2. The argument attempted is that the question now raised is intrinsically not one relating to the execution or satisfaction of the decree, because it has arisen in proceedings for and relates to the settlement of the terms of the sale proclamation. It is true that the question in terms is only whether one item of the mortgaged property shall be sold before the other and of course, whether that order of sale shall be entered in the proclamation. But in fact we may say without expressing any opinion on the merits that the question raised is whether the decree shall be satisfied to a substantial extent primarily from the 12th defendant's item 2 in accordance with the terms of his transfer from the mortgagor and the 13th defendant, the Official Receiver representing the mortgagor's estate. It is clear that the interests of the owners of the items of the mortgaged property other than item 2 will be seriously affected according as the 12th defendant's claim for postponement of the sale of the last mentioned item is allowed or rejected. In those circumstances, the matter is not in our opinion one of those referred to as administrative in Sivagami Achi v. Subrahmania Aiyar I.L.R. 27 Mad. 259 in respect of which no appeal is allowed. The question raised is of a substantive right covered by Section 47, the disposal of which, as the last paragraph of the judgment in Sivagami Achi v. Subrahmania Aiyar I.L.R. 27 Mad. 259 shows results in an appealable order. To illustrate this, we may refer to the judgment of Banerjee, J. in Jogodishury Debea v.
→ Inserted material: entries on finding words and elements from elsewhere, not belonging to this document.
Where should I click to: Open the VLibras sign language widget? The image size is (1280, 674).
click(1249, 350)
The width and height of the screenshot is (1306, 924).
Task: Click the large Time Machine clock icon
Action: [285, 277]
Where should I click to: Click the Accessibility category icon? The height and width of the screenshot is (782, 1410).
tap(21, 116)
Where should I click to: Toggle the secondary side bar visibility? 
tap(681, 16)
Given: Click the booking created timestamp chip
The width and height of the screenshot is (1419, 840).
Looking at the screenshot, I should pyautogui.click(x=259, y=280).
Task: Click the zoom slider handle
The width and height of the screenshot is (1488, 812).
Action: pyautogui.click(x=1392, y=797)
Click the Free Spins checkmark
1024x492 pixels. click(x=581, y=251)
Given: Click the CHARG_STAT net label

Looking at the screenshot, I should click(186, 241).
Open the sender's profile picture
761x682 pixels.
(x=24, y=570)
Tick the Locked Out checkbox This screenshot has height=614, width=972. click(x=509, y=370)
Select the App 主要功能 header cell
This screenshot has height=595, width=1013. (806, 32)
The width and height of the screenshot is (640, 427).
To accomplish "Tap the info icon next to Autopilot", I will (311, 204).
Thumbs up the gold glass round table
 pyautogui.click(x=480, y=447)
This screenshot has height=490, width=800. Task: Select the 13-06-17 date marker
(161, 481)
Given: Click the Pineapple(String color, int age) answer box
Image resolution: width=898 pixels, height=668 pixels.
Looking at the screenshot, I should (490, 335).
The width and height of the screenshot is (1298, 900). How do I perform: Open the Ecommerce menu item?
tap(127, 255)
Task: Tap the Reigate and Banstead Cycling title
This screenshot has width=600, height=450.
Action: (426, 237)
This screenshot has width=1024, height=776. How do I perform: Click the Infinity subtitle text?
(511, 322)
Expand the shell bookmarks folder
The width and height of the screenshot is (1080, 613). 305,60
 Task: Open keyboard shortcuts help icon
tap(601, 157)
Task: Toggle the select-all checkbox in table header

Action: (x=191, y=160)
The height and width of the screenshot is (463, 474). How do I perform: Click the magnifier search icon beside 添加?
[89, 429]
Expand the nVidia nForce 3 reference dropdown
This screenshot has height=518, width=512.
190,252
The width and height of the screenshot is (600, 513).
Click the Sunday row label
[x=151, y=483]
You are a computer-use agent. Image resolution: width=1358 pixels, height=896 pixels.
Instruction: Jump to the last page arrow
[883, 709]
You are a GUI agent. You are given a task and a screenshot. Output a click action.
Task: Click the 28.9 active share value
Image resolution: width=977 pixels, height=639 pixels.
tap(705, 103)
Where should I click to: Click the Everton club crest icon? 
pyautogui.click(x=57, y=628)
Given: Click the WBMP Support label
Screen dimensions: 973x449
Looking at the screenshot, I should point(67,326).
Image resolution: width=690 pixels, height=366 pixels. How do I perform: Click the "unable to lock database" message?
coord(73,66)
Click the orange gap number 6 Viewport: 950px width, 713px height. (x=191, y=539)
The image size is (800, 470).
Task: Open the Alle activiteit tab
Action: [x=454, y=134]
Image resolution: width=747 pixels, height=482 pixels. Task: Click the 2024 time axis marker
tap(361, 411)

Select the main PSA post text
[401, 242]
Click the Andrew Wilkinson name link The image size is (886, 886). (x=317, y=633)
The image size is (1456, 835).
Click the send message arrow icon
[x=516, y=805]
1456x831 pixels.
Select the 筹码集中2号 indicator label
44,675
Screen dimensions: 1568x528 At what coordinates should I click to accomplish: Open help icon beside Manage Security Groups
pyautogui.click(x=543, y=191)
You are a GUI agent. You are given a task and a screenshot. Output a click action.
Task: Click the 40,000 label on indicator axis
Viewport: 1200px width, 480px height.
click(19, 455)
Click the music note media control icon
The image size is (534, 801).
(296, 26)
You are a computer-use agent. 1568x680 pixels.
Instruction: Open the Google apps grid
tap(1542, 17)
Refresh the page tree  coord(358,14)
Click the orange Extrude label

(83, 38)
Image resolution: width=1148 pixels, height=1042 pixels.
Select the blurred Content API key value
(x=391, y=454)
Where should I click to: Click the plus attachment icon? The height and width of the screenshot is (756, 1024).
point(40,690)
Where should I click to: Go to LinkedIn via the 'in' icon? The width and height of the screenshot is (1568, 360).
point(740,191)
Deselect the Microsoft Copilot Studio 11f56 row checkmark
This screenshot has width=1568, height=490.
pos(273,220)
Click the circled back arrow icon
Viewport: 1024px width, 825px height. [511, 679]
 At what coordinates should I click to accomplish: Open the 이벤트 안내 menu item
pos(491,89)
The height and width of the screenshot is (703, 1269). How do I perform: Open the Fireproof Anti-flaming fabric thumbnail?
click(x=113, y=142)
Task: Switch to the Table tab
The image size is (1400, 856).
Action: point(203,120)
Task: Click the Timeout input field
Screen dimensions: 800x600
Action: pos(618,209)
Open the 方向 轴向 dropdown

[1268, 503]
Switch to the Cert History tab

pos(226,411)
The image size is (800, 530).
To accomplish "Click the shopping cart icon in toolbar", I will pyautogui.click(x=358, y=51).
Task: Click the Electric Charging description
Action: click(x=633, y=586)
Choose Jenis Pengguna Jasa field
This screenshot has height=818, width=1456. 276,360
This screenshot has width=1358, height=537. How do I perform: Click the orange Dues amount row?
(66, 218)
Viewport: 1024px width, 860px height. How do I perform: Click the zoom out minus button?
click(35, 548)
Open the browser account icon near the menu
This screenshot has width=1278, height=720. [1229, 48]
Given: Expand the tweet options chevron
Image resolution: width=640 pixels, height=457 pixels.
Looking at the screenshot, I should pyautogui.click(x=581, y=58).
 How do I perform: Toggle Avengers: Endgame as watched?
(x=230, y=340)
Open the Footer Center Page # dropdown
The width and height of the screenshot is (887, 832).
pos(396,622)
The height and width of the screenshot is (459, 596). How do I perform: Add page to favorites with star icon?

Kailash Chandra Lahiry I.L.R. 24 Cal. 725. 'An order in execution proceedings can come under Section 244 (now Section 47 only when it determines some question relating to the rights and liabilities of parties with reference to the relief granted by the decree, not when it determines merely an incidental question as to whether the proceedings are to be conducted in a certain way.' The result is that an appeal lies to this Court and lay to the lower appellate Court. The lower appellate Court has not dead with the appeal before it on the merits. There must therefore be a remand, its decision being set aside in order that it might do so. Costs in the lower appellate Court and in this Com to date will be costs in the case and will be provided for in the order to be passed on remand.

3. C.R.P. No. 74 of 1922 is dismissed. No order as to costs.